#### Extract to read
* * * * *

The issue of taking of oath and admonition to speak the truth
[29] In terms of s162 (1) of the Criminal Procedure Act 51 of 1977 (‘the Criminal Procedure Act’): “Subject to the provisions of sections 163 and 164, no person shall be examined as a witness in criminal proceedings unless he is under oath,…”.
[30] In terms of s 164 (1): “Any person who, is found not to understand the nature and import of the oath or the affirmation, may be admitted to give evidence in criminal proceedings without taking the oath or making the affirmation: Provided that such person shall, in lieu of the oath or affirmation, be admonished by the presiding judge or judicial officer to speak the truth.” (Own emphasis)

* * * * *

#### Requirement 1
Retype the part of the listing running from the line that contains "How do I perform: Click the Creil" through the line that contains "tap(1243, 157)", with both of those lines included, and nothing else.
#### Requirement 2
Extend the passage on taking the oath and being admonished to speak the truth, starting after its last sentence.

#### Exercise inputs

* * * * *

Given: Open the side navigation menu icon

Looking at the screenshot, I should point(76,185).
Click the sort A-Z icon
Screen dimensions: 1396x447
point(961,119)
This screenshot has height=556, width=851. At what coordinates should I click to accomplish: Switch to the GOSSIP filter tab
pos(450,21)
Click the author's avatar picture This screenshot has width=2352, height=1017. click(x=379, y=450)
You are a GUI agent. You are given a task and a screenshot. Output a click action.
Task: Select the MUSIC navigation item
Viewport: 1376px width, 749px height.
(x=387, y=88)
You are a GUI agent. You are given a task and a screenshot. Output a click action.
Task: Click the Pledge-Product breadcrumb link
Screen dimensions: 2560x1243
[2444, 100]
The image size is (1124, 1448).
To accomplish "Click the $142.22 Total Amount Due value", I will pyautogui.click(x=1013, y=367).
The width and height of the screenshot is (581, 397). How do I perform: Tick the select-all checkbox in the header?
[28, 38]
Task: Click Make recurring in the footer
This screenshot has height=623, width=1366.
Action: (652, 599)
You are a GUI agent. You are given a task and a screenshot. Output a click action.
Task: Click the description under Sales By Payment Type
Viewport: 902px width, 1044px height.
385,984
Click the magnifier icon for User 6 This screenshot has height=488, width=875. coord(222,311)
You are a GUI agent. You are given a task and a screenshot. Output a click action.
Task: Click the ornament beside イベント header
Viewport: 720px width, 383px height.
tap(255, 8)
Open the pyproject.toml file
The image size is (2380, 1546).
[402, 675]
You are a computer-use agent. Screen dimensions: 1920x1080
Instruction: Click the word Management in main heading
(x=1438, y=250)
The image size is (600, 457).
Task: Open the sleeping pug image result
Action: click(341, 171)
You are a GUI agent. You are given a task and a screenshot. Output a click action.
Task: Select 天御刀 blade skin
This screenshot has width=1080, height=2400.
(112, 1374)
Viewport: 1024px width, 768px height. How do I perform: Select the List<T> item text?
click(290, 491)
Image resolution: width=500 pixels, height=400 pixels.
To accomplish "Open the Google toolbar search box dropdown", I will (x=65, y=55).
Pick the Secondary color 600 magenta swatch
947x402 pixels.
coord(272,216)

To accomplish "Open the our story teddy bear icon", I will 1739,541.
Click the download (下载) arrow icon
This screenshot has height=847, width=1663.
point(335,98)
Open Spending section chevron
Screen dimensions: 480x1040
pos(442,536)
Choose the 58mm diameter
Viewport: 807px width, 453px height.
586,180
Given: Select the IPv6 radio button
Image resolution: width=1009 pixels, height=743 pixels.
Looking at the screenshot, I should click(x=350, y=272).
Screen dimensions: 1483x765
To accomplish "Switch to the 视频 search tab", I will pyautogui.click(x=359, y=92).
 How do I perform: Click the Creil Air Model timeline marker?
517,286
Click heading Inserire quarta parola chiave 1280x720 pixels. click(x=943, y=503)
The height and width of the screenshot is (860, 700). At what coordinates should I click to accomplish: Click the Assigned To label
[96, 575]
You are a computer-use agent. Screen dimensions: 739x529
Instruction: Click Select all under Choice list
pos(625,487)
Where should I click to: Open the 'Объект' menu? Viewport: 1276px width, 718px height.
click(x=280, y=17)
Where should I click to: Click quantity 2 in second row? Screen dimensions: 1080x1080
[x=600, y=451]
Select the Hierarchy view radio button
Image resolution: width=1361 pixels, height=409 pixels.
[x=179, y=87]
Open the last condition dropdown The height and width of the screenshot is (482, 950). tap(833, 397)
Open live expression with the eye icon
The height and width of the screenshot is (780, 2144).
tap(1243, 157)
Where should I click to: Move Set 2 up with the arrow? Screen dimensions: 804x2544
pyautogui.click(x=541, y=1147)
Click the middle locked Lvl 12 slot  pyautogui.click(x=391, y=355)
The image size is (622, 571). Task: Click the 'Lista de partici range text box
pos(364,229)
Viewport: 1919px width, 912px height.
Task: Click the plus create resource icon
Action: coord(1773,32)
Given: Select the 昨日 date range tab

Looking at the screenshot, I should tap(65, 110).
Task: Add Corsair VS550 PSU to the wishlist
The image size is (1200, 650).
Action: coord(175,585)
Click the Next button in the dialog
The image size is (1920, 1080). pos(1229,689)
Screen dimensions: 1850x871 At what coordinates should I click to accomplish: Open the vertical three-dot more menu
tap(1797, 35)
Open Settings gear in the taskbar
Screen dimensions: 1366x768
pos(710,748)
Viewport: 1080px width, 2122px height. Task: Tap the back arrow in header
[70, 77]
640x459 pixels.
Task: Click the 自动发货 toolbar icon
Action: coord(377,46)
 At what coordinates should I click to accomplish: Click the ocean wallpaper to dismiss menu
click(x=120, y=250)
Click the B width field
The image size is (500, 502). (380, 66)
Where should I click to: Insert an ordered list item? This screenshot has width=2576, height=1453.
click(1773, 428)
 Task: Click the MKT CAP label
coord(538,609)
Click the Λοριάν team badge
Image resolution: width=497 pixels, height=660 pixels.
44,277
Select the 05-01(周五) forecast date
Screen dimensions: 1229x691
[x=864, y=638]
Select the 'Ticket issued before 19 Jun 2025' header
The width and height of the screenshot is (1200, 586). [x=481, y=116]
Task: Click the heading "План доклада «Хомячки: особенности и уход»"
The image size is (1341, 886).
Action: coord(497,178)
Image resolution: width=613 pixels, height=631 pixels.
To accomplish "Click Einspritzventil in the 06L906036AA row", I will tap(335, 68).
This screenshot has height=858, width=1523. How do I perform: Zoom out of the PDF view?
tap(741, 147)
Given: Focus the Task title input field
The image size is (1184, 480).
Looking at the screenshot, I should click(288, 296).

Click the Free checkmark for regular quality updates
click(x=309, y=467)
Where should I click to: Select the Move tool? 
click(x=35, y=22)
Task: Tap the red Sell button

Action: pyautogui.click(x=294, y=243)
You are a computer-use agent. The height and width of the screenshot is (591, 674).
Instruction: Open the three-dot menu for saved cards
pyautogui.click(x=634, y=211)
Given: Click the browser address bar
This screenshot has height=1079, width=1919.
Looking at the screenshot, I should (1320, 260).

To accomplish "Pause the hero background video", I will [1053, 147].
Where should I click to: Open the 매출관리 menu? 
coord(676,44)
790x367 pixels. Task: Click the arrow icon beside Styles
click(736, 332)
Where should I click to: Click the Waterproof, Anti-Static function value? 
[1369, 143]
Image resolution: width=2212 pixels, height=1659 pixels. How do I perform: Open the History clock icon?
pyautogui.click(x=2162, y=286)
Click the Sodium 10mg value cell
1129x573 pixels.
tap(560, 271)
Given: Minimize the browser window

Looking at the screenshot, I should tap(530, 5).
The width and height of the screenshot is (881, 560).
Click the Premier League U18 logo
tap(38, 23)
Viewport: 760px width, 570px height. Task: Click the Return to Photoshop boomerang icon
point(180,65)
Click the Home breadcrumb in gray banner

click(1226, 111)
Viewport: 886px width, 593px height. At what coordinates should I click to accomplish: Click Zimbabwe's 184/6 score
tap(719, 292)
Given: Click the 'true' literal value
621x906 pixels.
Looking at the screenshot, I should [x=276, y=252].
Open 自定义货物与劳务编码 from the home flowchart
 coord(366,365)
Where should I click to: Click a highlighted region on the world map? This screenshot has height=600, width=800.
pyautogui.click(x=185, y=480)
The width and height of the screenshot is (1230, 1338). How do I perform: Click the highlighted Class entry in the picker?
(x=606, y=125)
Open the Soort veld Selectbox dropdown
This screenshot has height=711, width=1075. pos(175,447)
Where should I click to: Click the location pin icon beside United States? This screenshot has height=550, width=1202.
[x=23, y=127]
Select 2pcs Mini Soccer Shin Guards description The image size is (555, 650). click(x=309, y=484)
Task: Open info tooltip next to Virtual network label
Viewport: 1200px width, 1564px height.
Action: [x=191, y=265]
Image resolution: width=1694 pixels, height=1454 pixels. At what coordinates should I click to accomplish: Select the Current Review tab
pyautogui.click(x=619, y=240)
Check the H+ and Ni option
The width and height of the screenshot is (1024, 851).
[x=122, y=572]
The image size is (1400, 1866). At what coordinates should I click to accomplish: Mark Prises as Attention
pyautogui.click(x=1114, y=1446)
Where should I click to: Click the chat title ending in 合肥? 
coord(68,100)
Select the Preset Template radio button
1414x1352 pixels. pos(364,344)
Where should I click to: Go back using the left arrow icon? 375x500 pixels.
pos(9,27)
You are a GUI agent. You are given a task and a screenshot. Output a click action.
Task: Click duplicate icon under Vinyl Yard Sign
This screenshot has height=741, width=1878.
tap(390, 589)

* * * * *

#### Exercise output 1
 How do I perform: Click the Creil Air Model timeline marker?
517,286
Click heading Inserire quarta parola chiave 1280x720 pixels. click(x=943, y=503)
The height and width of the screenshot is (860, 700). At what coordinates should I click to accomplish: Click the Assigned To label
[96, 575]
You are a computer-use agent. Screen dimensions: 739x529
Instruction: Click Select all under Choice list
pos(625,487)
Where should I click to: Open the 'Объект' menu? Viewport: 1276px width, 718px height.
click(x=280, y=17)
Where should I click to: Click quantity 2 in second row? Screen dimensions: 1080x1080
[x=600, y=451]
Select the Hierarchy view radio button
Image resolution: width=1361 pixels, height=409 pixels.
[x=179, y=87]
Open the last condition dropdown The height and width of the screenshot is (482, 950). tap(833, 397)
Open live expression with the eye icon
The height and width of the screenshot is (780, 2144).
tap(1243, 157)

#### Exercise output 2
[31] In S v B 2003(1) SACR 52 (SCA), the Court found that the notion that a finding was required to be preceded by an investigation is too narrow of an interpretation of the section. The Court held that the section did not expressly require that a formal enquiry be held and an investigation was not required in all circumstances in order to make such a finding. For example it could happen that when an attempt is made to administer the oath or to obtain the affirmation it came to light that the person involved did not understand the nature and import of the oath or affirmation. The mere youthfulness of a child could justify such a finding. Nothing was required more than that a presiding judicial officer had to form an opinion that the witness did not understand the nature and import of the oath or the affirmation due to ignorance arising from youth, defective education or other cause. Although preferred a formally noted finding is not required.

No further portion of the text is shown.